== Page text ==
The installer does create a backup at openclaw.json.bak, so you can restore it if needed. But honestly, the onboarding configures most of the same settings interactively anyway — sandbox mode, tool allowlists, gateway auth. Just make sure the final config matches your security requirements before you start using it for real work.

Copilot Token Exchange 403

After getting everything running, sending a message to the Telegram bot returned:

Embedded agent failed before reply: Copilot token exchange failed: HTTP 403

During onboarding, I connected OpenClaw to my GitHub Copilot subscription via the device code auth flow. The default model was set to github-copilot/gpt-5.2-codex. But the token exchange was failing inside the container.

Worth noting — you don't need a Copilot subscription for this. OpenClaw supports free models too, including locally-hosted ones via Ollama (which is what the OLLAMA_HOST environment variable in our compose file is for). If you're running Ollama on your host machine, you can point OpenClaw at it and skip the Copilot auth entirely.

To switch models, run:

openclaw configure --section model

For my setup, re-running the configure flow and re-authenticating with GitHub resolved the 403. But if you'd rather avoid external API dependencies altogether, Ollama is the cleaner path — no tokens to manage, everything stays local.

== Your objective ==
In the OpenClaw setup text, what file does the installer create as a backup?

== Data for analysis ==
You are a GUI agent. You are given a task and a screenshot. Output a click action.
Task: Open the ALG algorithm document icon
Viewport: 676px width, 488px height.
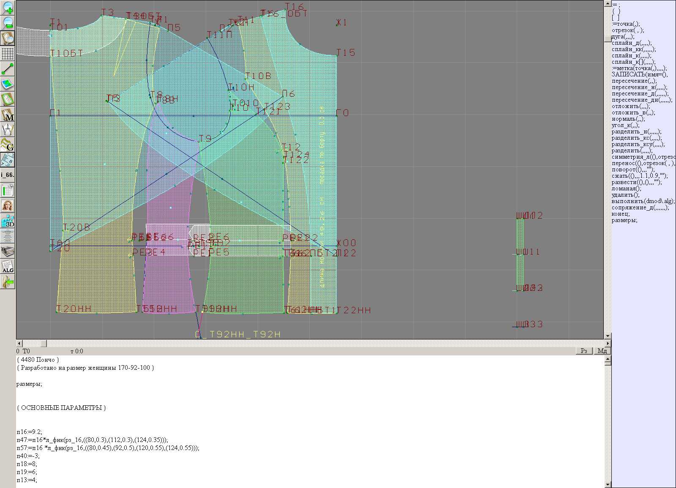[x=8, y=267]
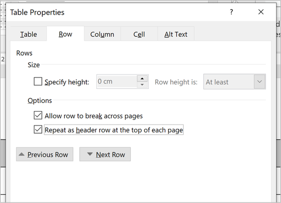Switch to the Column tab
The width and height of the screenshot is (281, 203).
(x=102, y=34)
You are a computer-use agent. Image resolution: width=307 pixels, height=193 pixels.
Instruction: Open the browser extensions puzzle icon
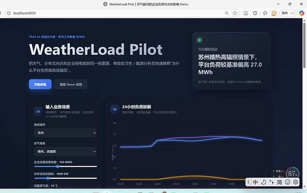255,13
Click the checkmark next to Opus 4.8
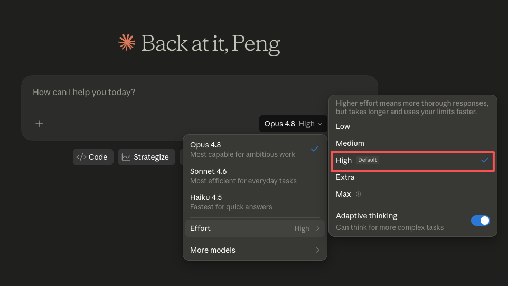Image resolution: width=508 pixels, height=286 pixels. (315, 149)
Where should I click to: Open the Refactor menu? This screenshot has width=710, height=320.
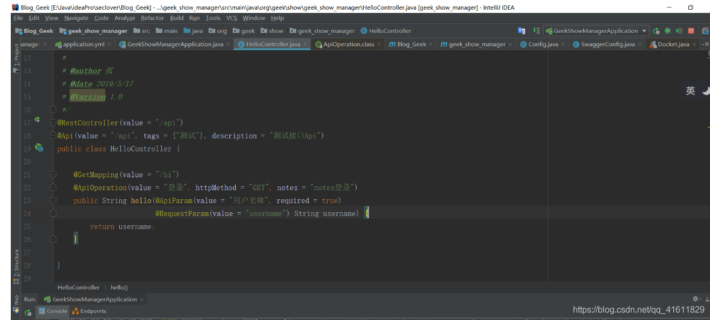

== Problem solution ==
openclaw.json.bak